6) Ebert Was Right: The Worst of Gaming:
Conversely, gaming is likely one of the few art forms that can consistently produce this much crap. Whether it be the pure amount of awful games released on Steam, or simply the over-hyped trash that AAA publishers release with alarming regularity, this year was full of terrible games. Instead of listing them, I’d like to discuss the effect they have on gaming. A bad game being released does no harm, especially because of the wonderful idea of refunds, but a trend of bad games certainly harms everyone.
The biggest culprit has been Steam. Through Greenlight, thousands of games that are either broken, completely free of redeeming qualities, or are simply Unity Packs, have been released on Steam. The problems of this are twofold. Firstly, the once great marketing tool of getting onto Steam has been diminished. Steam was once hard to get on to, and by allowing this many games on to the platform, the mark of honor has become an industry standard. While this has allowed some of the good games that never made it on to the service before to get on to Steam, it has reduced the impact of being on Steam. Frankly, Steam is now a given, rather than something that’s earned. Secondly, it muddles the Indie scene. It’s a lot harder to find some of the gems of the industry among all the trash that has been allowed on. While shining examples have still found success, for every story of major success there are three more of good games simply never being seen. It’s a sad reality of the harmful nature of these so called ‘developers’ releasing their games on Steam, they simply crowd the space and divert attention from those who deserve it.
The other source of bad games is slightly different in its effect, though that effect has not been proven yet. I am referring to, of course, the immense hype of games that simply can’t live up to that hype. This includes ‘Watch Dogs’ and ‘Battlefield:Hardline’, both games that let a lot of people down after promising to be a lot more than they actually were. There’s nothing absolutely wrong with either, they were both average to above average games, but both promised the world and fell short. This does little to help build consumer trust, as it’s quite easy to erode with all the stunts that AAA publishers pull nowadays. Simply put, it’s not good to erode consumer trust by lying, and to continue to do so can only hurt the industry, with consumers becoming more stingy with their money, leading to more candidates for the Studio Graveyard section next year. For every CD Projekt Red delivering on promises, there seems to be a Ubisoft, consistently failing expectations. Hopefully, 2016 does away with that trend.

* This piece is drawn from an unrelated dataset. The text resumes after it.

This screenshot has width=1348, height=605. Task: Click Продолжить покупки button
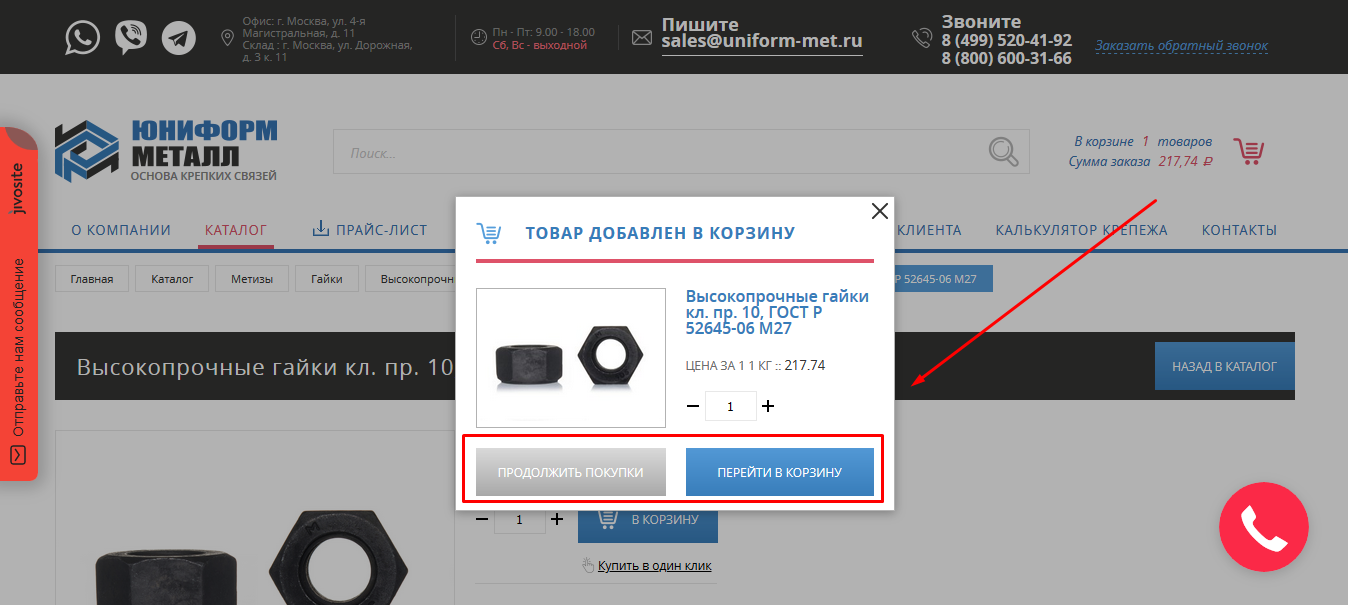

7) The Pitchford Award: Excellence in Mechanics:
Based off of another brilliant quote, though this one just sparked groans and laughs for the most part, we move forwards to excellence in game mechanics. Pitchford once called ‘Aliens: Colonial Marines’ successful as it elicited a response, even if it was a negative one. Yes, he’s a paid employee, a highly paid one in fact. Anyway, to show dear Randy Pitchford what an actual good game looks like, here are the best mechanically sound games of 2015. If it’s not included, I didn’t play it, so games like ‘Just Cause 3’ and MGS are not in this section.
The Witcher 3
An opportunity to praise this game more? Hell yes! Whether it’s the broad strokes, with intuitive swordplay and masterful implementation of signs, or the more subtle touches, using bows to bring down flying enemies to melee combat or the seamless attacks after rolling, ‘The Witcher 3’ improves the rather mediocre system that was in place in the previous installment. If you want an example of an RPG with a balanced combat system that rewards the player for not simply absorbing blows, look no further than ‘The Witcher 3’. Both the mobs of enemies and the bosses provide unique challenges that can be overcome in a variety of intuitive methods set in place by its mechanics.
It was funny looking at The Game Awards and seeing that the only non-serialized game in the Sports section was this one. That’s simply because Rocket League brilliantly melded intense racing mechanics with physics based ball scoring nonsense. While providing an intense experience for the most casual payer, it also manages to provide a very skillful one to the more competitive player, with the mechanics of boost and wall-riding allowing for skillful trick shots and masterful use of flying to better gain possession of the ball. Listen, I suck at this game, but it’s one of those games where every skill level still allows for amazing and intense moments. One of the best displays of mechanics this year, something to learn fom if you’re intent on having whacky physics in your game.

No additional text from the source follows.